[Records from a dataset]
** START **

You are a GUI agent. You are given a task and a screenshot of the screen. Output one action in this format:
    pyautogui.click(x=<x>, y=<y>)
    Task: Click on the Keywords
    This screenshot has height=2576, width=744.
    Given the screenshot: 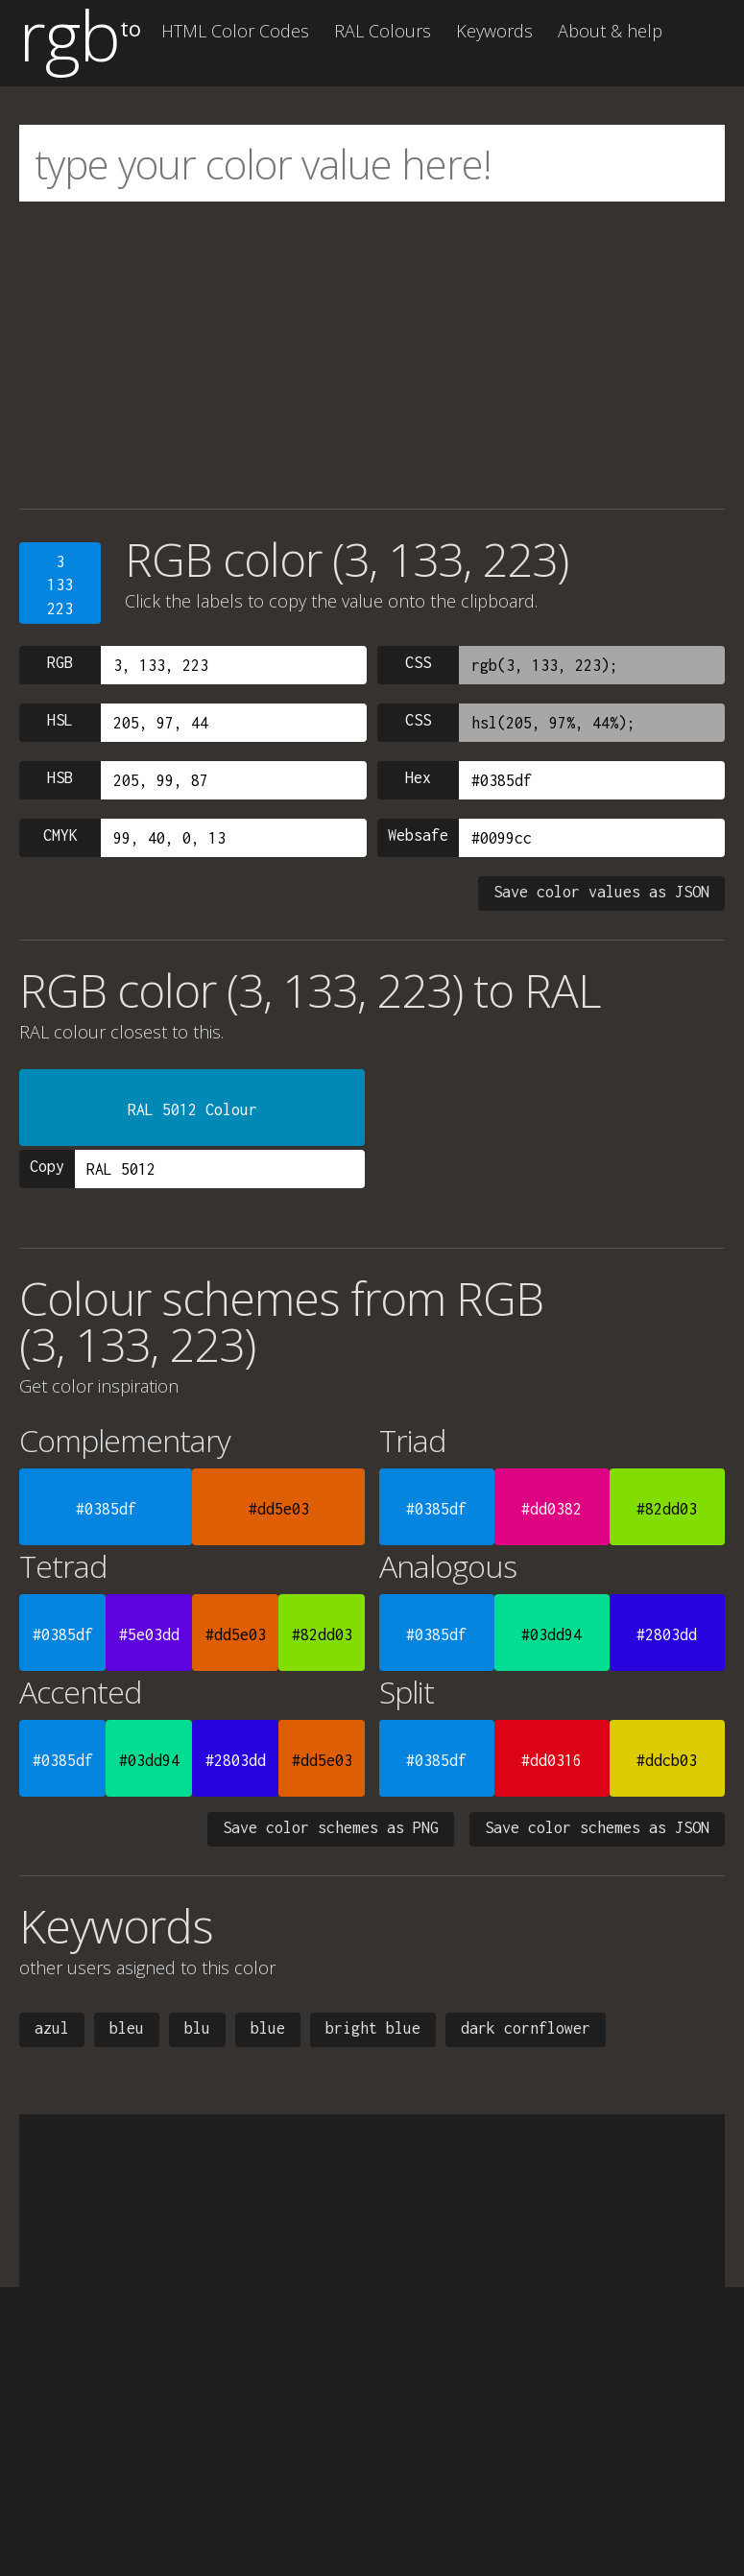 What is the action you would take?
    pyautogui.click(x=494, y=30)
    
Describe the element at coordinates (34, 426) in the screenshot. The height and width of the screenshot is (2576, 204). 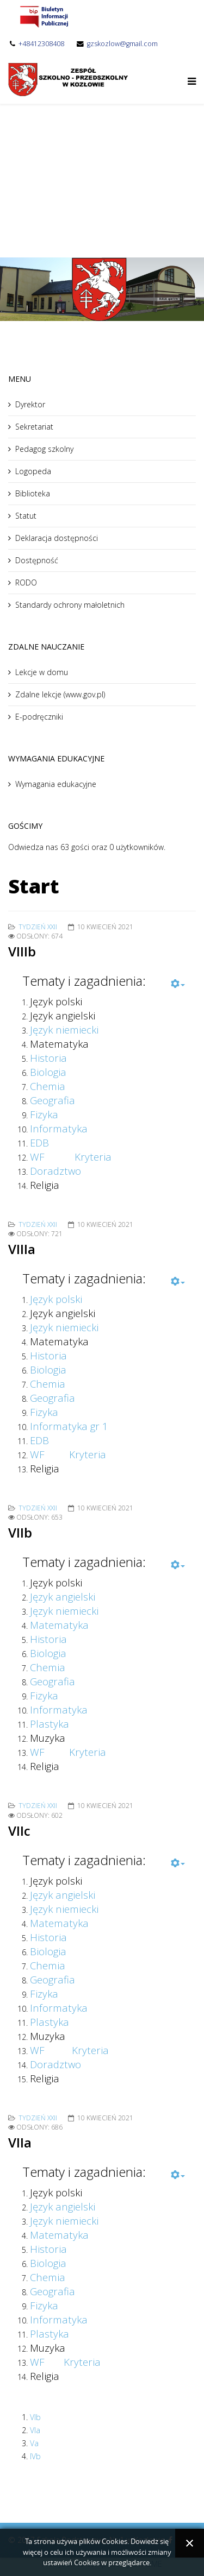
I see `Sekretariat` at that location.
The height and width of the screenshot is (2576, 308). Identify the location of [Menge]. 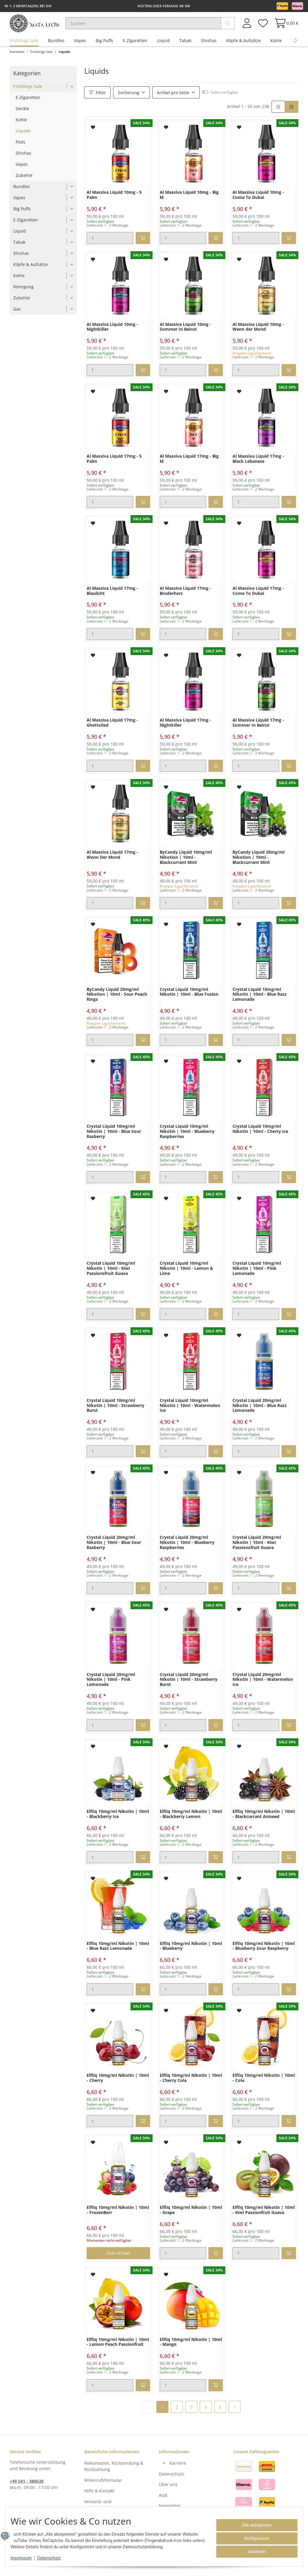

** END **

Write out the records as a numbered list, starting with the line that contains "Describe the element" and going on through the end of the records. Skip blank lines and leave out the pictures.

1. Describe the element at coordinates (34, 426) in the screenshot. The height and width of the screenshot is (2576, 204). 
2. I see `Sekretariat` at that location.
3. The height and width of the screenshot is (2576, 308). Identify the location of [Menge]. 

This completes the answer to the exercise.